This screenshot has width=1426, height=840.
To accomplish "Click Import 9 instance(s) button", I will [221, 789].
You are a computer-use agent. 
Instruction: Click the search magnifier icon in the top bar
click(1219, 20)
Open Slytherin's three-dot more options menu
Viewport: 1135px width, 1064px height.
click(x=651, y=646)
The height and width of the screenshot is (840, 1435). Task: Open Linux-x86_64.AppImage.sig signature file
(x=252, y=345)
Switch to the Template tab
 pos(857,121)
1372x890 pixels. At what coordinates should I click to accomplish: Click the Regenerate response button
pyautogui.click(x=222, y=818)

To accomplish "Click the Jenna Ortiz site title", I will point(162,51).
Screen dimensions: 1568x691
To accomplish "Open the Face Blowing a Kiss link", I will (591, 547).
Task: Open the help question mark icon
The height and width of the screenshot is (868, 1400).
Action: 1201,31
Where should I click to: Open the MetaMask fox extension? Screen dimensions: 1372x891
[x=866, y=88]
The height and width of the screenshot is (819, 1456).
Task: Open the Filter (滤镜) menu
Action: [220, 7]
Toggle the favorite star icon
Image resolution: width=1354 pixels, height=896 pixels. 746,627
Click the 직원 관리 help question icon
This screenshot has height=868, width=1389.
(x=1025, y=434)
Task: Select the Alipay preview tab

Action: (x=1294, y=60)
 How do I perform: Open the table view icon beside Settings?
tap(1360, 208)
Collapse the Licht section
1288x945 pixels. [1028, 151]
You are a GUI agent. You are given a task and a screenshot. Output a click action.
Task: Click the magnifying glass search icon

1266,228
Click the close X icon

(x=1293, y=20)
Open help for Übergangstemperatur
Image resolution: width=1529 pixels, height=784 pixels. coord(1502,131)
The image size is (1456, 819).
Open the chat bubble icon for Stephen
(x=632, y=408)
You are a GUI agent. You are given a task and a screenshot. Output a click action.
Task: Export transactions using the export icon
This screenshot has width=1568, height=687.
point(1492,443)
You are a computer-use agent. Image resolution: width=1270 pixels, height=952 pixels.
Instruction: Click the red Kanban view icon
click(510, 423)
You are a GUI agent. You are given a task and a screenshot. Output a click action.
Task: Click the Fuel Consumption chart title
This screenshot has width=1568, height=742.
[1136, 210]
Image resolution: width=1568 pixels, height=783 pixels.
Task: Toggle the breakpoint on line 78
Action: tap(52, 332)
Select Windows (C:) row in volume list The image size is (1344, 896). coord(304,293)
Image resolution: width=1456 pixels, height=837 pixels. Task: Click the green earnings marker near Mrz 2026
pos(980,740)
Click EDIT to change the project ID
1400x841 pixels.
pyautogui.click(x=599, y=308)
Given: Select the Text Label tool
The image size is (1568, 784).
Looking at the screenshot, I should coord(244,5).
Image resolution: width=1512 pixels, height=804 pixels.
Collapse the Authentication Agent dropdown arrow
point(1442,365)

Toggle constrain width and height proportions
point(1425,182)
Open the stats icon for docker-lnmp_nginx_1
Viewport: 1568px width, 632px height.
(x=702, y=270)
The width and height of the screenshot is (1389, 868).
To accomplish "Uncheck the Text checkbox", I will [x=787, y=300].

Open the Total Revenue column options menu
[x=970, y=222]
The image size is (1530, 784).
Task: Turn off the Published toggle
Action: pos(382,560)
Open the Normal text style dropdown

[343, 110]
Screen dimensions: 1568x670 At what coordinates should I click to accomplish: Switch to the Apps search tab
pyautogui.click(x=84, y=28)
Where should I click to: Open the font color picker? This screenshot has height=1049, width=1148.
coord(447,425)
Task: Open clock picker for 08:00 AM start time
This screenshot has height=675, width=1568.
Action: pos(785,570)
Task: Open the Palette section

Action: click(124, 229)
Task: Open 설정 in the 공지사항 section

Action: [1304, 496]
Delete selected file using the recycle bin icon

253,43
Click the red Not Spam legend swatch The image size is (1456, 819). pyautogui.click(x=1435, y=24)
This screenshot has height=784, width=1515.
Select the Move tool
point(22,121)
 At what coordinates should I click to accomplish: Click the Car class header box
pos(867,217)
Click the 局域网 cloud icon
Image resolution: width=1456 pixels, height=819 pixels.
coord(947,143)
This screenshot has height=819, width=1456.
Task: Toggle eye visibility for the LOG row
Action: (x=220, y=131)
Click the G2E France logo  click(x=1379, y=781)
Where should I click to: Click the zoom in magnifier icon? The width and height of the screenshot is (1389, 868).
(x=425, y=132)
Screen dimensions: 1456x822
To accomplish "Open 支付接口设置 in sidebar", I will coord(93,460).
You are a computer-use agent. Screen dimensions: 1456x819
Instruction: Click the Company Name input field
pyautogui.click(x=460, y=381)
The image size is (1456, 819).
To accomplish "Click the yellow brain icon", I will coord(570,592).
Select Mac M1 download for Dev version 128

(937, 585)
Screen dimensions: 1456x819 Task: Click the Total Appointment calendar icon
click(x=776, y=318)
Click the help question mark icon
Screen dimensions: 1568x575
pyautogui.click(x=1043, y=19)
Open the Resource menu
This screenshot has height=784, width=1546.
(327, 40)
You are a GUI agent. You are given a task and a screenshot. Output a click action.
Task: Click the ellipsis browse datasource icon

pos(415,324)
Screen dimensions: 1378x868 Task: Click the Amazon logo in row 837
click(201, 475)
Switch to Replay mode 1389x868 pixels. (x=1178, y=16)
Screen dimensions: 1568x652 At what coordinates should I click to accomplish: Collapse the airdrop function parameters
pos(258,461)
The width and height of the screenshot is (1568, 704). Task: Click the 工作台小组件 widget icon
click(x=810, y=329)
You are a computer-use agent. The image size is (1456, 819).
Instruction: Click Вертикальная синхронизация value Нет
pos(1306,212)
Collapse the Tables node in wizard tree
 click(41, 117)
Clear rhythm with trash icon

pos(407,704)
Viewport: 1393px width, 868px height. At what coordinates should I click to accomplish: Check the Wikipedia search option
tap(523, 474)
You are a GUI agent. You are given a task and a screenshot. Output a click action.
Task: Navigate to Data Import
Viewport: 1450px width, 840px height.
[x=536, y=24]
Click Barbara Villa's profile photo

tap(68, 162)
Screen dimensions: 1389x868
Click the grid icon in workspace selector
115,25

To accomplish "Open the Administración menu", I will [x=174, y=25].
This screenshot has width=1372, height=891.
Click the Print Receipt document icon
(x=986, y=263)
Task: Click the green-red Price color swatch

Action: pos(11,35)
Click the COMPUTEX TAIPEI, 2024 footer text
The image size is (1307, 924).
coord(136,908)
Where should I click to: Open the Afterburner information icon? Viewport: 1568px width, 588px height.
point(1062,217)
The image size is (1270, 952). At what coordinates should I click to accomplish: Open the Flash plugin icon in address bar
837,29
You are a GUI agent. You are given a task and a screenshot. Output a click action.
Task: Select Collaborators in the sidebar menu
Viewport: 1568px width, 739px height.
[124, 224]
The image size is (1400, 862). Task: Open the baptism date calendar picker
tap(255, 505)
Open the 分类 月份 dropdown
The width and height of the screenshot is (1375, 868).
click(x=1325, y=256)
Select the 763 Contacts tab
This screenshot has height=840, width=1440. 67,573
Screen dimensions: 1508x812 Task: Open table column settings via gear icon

EXERCISE — Set out every line from the material that contains the string "question".

PROBLEM SOLUTION —
Task: Open the help question mark icon
Click the 직원 관리 help question icon
Click the help question mark icon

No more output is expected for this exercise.